Another compelling aspect of the play is how the play is brought together from her dreams to her fate. In a journal entry she mentioned that she dreamed of dying by “falling into to my death of something dusty and smooth and crumbling like the cliffs in Utah”. It almost seemed unreal that she dreamed of dying in a way that so similarly led to her death before she even went to prevent the destruction of the Gaza homes. This aspect of her journal not only bought an incredible scrutiny to the play, but also brought irony. What seemed to be a dream became reality.
However, one of the plays major weaknesses was the de-emphasis on historical context. The play sort of jumped into Rachel Corrie going to Palestine as an activist, and described bits and pieces of the hostilities going on between Israelis and Palestine. It was rather difficult to put the pieces from her journal on what the conflict was about, with no prior knowledge of the situation. Although this was a weakness, it was also a strength for the sake of Rachel Corrie’s views on the conflict. Since the audience sees the destruction that the Israel Defense Forces are implementing on the residents of Palestine, they are almost forced to take the side of the residents of Palestine and disregard any acclimations that Israel may have toward the conflict. Even though there is not likely to be a valid explanation to all of the destruction and death that the Israel forces were implementing on the residents of Palestine, the idea that only one side of the conflict gets described with little information on the conflict as a whole, adds to the heroism to the character of Rachel Corrie.

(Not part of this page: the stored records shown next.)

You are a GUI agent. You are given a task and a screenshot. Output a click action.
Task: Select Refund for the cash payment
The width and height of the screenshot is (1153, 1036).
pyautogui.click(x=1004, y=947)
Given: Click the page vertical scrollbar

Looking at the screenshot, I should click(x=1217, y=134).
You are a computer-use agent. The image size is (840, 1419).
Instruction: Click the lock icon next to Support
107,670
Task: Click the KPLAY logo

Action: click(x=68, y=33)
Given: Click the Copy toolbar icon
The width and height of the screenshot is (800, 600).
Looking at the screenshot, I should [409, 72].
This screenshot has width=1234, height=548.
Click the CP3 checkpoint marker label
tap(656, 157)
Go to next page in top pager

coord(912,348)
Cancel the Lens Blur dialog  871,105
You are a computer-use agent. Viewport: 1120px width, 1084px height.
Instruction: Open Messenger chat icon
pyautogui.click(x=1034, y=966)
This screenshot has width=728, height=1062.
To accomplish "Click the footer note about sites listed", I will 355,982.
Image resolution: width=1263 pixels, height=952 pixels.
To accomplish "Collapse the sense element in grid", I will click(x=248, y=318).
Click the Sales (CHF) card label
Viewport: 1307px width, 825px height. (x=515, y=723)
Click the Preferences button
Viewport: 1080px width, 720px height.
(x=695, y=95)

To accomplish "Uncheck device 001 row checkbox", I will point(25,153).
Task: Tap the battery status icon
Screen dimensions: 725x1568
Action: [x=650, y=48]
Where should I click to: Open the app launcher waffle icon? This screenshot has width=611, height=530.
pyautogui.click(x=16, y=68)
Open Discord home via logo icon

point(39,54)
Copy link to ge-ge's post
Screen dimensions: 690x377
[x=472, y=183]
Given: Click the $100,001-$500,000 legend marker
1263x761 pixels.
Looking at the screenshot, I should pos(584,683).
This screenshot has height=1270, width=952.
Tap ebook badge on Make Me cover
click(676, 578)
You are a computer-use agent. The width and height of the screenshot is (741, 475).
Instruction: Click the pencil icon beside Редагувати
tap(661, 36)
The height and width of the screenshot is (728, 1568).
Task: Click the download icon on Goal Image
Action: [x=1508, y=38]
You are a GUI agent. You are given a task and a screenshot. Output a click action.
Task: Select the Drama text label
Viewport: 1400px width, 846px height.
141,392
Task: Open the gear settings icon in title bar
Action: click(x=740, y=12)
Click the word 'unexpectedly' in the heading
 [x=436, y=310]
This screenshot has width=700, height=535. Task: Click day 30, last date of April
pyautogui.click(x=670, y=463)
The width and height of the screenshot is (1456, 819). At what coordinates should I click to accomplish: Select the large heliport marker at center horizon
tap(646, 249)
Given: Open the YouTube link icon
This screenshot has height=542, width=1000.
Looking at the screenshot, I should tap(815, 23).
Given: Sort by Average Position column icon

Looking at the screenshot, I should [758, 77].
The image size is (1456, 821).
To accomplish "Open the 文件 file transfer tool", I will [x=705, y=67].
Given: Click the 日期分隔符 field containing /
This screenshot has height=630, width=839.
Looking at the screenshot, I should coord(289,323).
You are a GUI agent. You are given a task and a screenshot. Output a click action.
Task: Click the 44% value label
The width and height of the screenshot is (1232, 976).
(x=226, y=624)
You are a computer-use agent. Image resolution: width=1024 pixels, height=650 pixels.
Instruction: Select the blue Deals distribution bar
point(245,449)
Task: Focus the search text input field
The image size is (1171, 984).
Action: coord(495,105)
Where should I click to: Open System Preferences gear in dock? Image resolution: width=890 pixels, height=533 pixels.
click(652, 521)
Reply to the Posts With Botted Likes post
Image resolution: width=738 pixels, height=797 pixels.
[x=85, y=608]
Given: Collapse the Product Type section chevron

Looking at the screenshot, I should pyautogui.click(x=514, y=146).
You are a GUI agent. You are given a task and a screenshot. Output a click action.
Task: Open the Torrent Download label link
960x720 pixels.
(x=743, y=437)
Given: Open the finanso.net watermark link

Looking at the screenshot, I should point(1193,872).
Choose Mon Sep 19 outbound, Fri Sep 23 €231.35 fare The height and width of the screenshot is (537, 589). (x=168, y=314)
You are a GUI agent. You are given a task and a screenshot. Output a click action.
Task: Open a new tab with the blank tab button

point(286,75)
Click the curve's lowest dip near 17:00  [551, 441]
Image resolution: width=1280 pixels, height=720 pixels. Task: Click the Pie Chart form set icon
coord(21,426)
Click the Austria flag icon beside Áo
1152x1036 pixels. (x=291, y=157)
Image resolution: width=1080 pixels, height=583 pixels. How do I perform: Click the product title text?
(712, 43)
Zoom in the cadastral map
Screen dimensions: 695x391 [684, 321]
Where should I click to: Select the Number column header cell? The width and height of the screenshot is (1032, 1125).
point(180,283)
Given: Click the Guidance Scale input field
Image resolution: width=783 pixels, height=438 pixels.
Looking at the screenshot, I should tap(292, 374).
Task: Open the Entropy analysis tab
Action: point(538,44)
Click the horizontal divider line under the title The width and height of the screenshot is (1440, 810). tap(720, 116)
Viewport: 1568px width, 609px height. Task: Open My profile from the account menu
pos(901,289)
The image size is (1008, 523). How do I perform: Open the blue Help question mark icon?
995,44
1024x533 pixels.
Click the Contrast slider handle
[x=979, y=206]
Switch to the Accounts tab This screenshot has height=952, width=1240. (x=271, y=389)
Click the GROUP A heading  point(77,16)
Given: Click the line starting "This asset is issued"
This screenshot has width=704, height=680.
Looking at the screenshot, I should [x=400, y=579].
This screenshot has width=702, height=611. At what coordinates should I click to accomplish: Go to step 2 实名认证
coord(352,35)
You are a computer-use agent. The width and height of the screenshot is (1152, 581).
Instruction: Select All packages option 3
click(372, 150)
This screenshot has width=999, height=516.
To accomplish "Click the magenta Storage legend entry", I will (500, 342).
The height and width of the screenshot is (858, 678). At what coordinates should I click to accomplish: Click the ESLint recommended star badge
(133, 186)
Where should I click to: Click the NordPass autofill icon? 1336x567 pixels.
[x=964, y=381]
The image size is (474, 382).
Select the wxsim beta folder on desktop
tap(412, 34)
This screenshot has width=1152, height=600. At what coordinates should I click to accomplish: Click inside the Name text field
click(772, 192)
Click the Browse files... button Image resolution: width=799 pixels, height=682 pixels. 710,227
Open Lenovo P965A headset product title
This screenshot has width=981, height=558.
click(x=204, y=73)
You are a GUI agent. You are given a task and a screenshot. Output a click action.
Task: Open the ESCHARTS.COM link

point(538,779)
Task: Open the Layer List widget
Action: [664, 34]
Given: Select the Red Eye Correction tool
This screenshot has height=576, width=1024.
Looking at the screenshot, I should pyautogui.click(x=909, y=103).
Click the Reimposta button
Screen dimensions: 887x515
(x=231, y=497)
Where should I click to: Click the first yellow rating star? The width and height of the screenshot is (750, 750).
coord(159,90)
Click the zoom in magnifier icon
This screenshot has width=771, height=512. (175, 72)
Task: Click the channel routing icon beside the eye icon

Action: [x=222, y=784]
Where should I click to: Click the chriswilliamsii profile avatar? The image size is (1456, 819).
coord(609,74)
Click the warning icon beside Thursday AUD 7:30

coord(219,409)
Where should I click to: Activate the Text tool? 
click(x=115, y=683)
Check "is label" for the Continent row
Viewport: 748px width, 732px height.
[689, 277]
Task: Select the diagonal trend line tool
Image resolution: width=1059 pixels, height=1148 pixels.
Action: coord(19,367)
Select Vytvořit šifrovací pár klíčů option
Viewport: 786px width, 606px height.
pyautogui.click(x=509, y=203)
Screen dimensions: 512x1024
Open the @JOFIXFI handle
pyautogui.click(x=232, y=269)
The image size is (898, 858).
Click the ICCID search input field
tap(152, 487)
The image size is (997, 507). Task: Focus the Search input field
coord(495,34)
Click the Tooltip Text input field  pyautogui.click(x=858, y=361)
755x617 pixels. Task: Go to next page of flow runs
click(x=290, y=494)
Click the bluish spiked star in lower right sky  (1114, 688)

Altogether, the play does an excellent job on giving an outlook on the characteristics of Rachel Corrie. The use of metaphor describes the details that shows her personality and views in life. By including the list of heroes, past relationships, as well as the other activities she participated in shows how she engaged in the world and was an individual who loved to discover and learn new things through her many experiences before and after leaving her sheltered community. Unlike some of the cases that Piper mentioned in Reviving Ophelia, Rachel Corrie shows a collective individual who freely expresses her thoughts and views regardless of the opinions of others including her fathers. By becoming a member of the International Solidarity Movement and going to another country as an activist, she challenges her fathers’ neo-liberal view and gets him to see the major conflicts going on there. She is depicted as an altruistic individual who is open to exploring and learning as well as a courageous young girl standing up for what she believes in and does so to the last day of her life.